Sauteed Piri Piri prawns with red peppers
Serves 2, takes 30 minutes
autumn / summer / fish / easy peasy / gluten free / dairy free / quietly smug / party
The pepper, onions, spice and prawns caramelise to make a deliciously finger lickin’ dish. It’s a bit messy to eat so have napkins at the ready. If you wanted a tidier, smarter version you could pre-cook and peel your prawns. In that case they need even less time in the pan, just enough to heat them through. I served mine with cannellini bean mash, but this would work with any number of side dishes. I used Piri Piri sauce because that was what was in the Portuguese kitchen at the time. You could substitute this for any sort of chili.

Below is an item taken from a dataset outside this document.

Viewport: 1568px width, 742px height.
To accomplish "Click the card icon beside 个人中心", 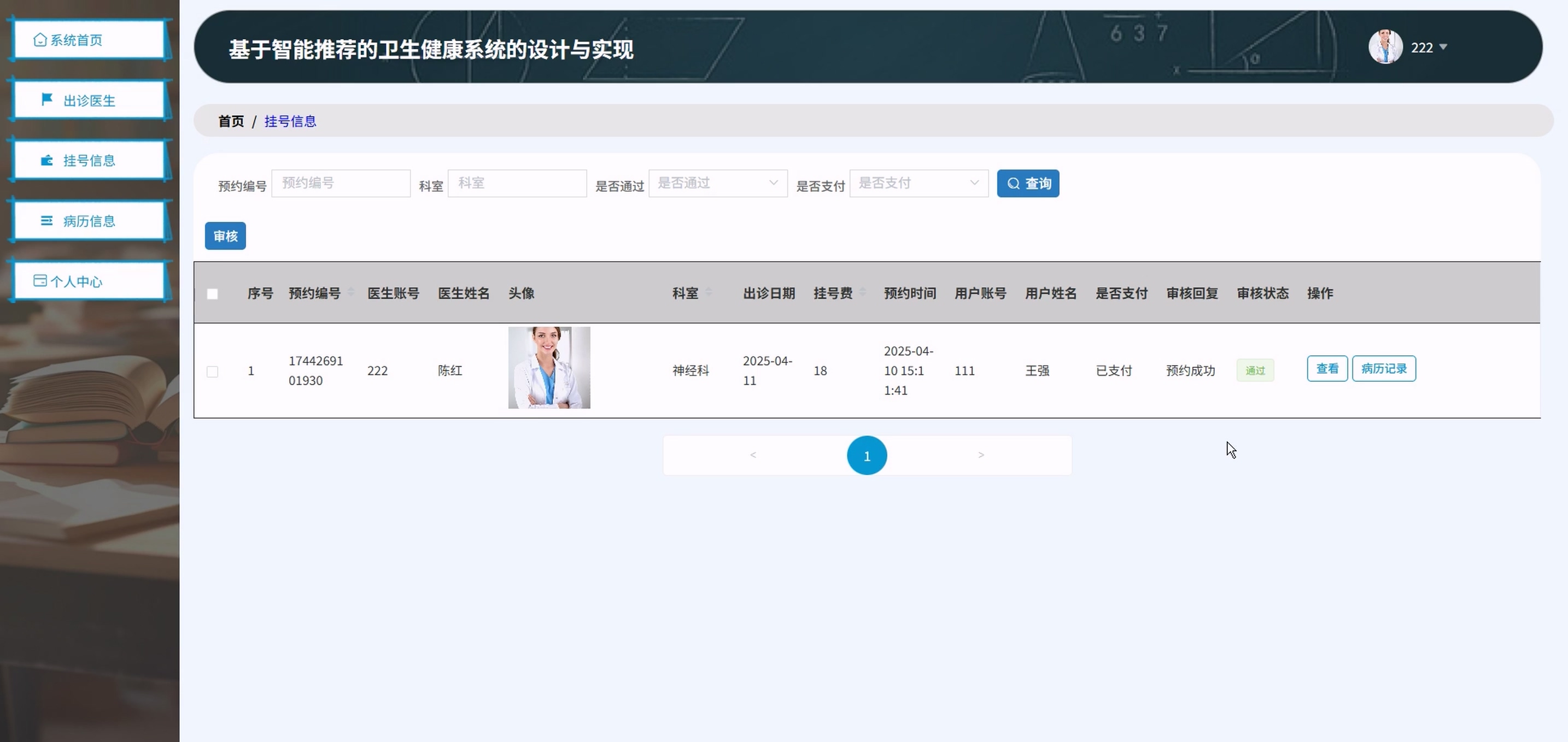I will point(40,280).
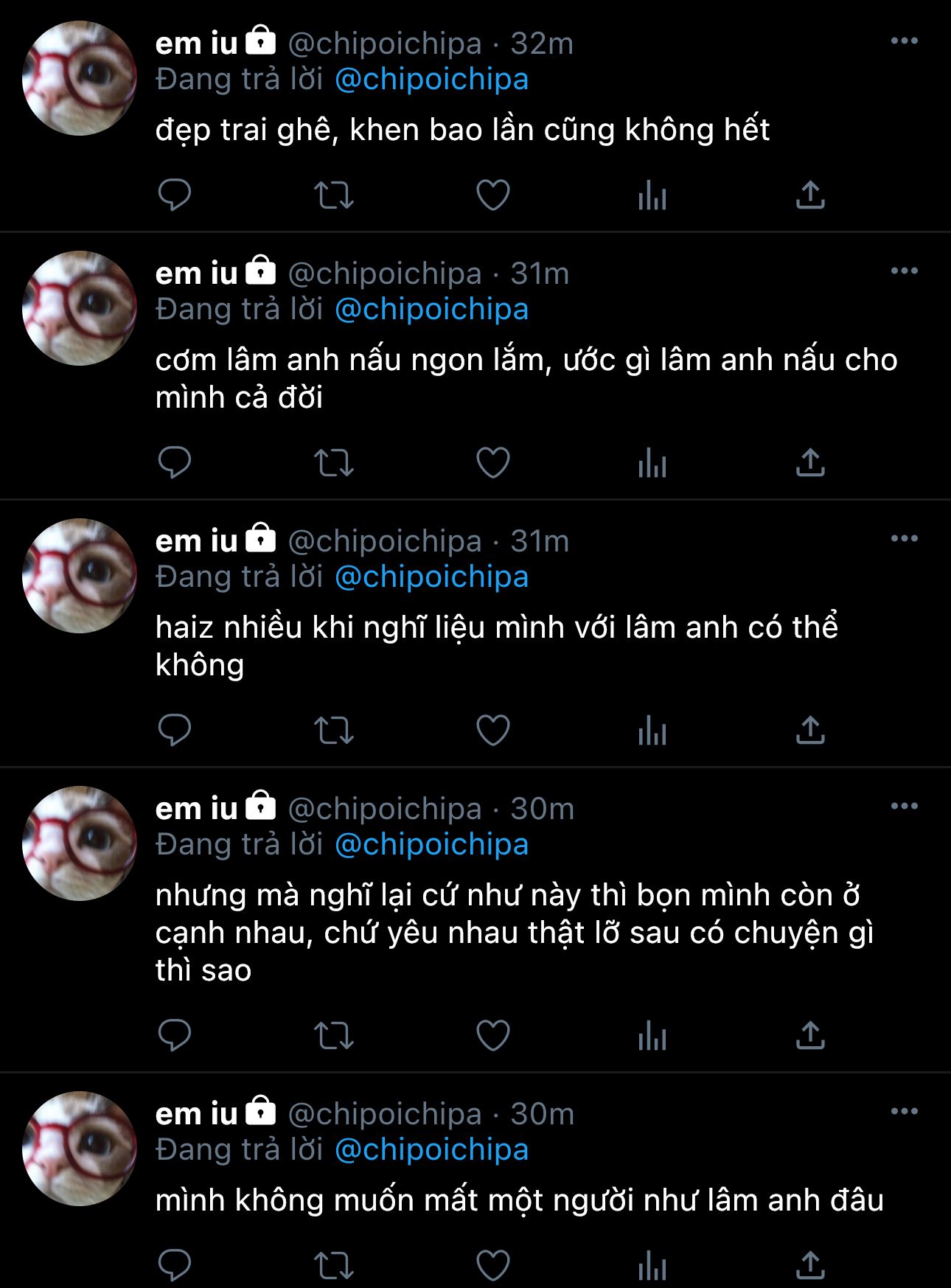
Task: Share the "haiz nhiều khi nghĩ" tweet
Action: (x=810, y=730)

Red onion - 1, peeled and finely diced
Garlic - 2 cloves, peeled and finely sliced
Red pepper - 1, deseeded and finely diced
Piri piri sauce - 1 tsp
Dried oregano - 1 tsp
Lemon - 1/4, plus extra to serve
Prawns - 300g, whole
In a heavy based saucepan, fry the onions in a glug of olive oil over a medium heat. Cover the pan, leaving the onions to steam and sizzle. Every few minutes, give them a stir and add a dash of water. When they are beginning to caramelise, add the garlic, Piri Piri sauce, oregano and the peppers. Season with salt and pepper. Continue cooking in the same way for about 15 minutes, until nicely caramelised. It’s ok if things get a bit sticky!
Add the lemon juice and prawns and fry for another five minutes, until the prawns are cooked through.